核融合炉の先進液体金属ブランケットの実現に見通し- 600℃の液体燃料増殖材流動場に耐えるFeCrAl系酸化物分散強化合金の優れた耐食性 -

研究成果(プレスリリース)

東京科学大学総合研究院 ゼロカーボンエネルギー研究所の近藤正聡准教授と同工学院 機械系の畑山奨大学院生(当時)、同 環境・社会理工学院 融合理工学系の北村嘉規大学院生、横浜国立大学の大野直子准教授、日本核燃料開発株式会社の坂本寛博士、核融合科学研究所の田中照也准教授、菱沼良光准教授は、核融合炉の先進液体金属ブランケットの運転環境を、液体金属燃料増殖材である液体リチウム鉛合金を用いた高温熱流動実験で再現することに成功しました。さらに、こうした苛酷な環境に対してFeCrAl系酸化物分散強化合金(FeCrAl-ODS)が構造材として耐食性を有することを発見しました。
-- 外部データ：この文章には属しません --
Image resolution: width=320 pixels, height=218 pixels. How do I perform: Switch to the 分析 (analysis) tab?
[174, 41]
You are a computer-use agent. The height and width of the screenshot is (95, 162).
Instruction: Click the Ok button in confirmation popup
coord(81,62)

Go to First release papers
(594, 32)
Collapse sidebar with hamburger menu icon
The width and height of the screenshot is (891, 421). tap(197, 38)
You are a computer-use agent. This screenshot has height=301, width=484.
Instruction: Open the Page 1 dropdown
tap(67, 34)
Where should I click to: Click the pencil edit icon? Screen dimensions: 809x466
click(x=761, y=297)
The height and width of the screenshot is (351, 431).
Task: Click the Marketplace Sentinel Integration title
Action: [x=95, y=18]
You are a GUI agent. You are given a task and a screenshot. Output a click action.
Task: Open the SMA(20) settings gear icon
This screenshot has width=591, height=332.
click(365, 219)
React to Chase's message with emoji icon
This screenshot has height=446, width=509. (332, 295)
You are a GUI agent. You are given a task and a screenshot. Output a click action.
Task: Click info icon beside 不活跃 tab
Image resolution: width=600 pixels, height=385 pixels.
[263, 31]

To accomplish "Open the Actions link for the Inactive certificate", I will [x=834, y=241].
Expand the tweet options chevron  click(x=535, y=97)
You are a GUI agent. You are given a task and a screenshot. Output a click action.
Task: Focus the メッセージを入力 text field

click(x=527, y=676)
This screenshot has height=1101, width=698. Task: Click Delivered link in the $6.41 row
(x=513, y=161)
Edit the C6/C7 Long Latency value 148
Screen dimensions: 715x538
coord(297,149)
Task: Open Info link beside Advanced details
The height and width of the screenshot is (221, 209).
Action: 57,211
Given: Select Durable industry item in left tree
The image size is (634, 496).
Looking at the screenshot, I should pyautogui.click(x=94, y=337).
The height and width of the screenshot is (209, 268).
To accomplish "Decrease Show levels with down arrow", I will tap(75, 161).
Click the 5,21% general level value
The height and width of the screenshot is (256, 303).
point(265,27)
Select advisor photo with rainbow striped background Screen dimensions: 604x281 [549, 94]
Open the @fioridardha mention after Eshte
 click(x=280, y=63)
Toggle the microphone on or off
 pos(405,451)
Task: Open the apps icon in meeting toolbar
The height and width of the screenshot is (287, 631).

本研究グループは、600℃に加熱した液体リチウム鉛合金の小規模プール内においてインペラーを回転させて旋回流をつくり出し、先進液体金属ブランケットの運転環境を再現しながら、FeCrAl-ODSに対する約1カ月半(1,000時間)の連続耐環境性試験を実施しました。その結果、2種類のFeCrAl-ODSが化学的・構造的安定性に優れた保護性酸化被膜を形成しながら、600℃の液体LiPb流動場に耐えることを発見しました。

本成果は、世界中で競争が激化する核融合エネルギー開発を牽引するものであり、ゼロカーボンエネルギーの導入によるカーボンニュートラル社会の実現につながる新たな扉を開くものと期待されます。

本研究成果は、Elsevierの「Corrosion Science」オンライン版に2024年9月21日付で掲載されました。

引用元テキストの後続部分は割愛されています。